遺跡が壮大で綺麗なだけに、自分が妙に貧相だ。

だが、撮り直したところでどうしようもないので、僕はあっさりとOKを出した。




カメラマンのおっちゃんは、近くにいたおばちゃん(おそらく奥さんだろう)にSDカードを渡した。

おばちゃんはスタスタと、何故か木々のほうへと、現像に向かっていった。




さて、写真を撮り終えたおっちゃんは、一仕事終えたという感じで座り込み、子供と遊びはじめた。

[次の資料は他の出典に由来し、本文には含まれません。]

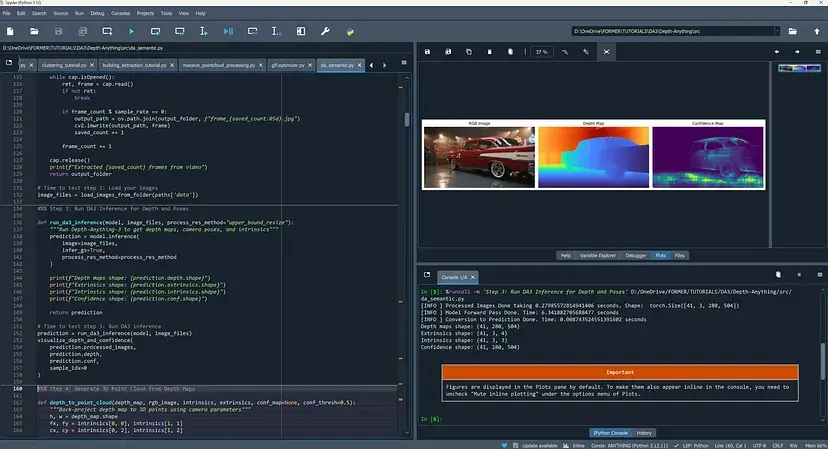Screen dimensions: 828x449
Task: Toggle maximize current pane in main toolbar
Action: coord(299,32)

子供は、嬉しそうに、なにやら体に悪そうな色のジュースやら、お菓子を食べている。




子供は、日本人の僕が気になるのか、ちらちら見る。

子供の澄んだ目が印象的だ。

そこで、僕はカメラを向けた。




おっちゃんに、写真に写れてよかったな、みたいなことを言われると、

「アリガトウ!」

子供は、日本語でそう叫んだ。




「日本語しゃべれるの?」

「ここによく来る日本人のとある女性が、教えてくれているんだ」

おっちゃんはそう言って、子供の頭をなでた。



「アリガトウ!」


子供は、連呼する。

そのたびに、僕も、おっちゃんも、周りにいた人々も、微笑ましく子供を眺める。

そんな周りの視線が、子供心に嬉しいのか、何度も何度も子供は叫んだ。


「アリガトウ!」



日本から遠く離れた田舎の地で、ある女性の方が日本語を教えている。

そのおかげで、周りがなんだかホワーンと癒される。

ちょっとしたことかもしれませんが、幸せな気持ちが人から人へ、連鎖していくような気がしましたよ、日本人女性の方~。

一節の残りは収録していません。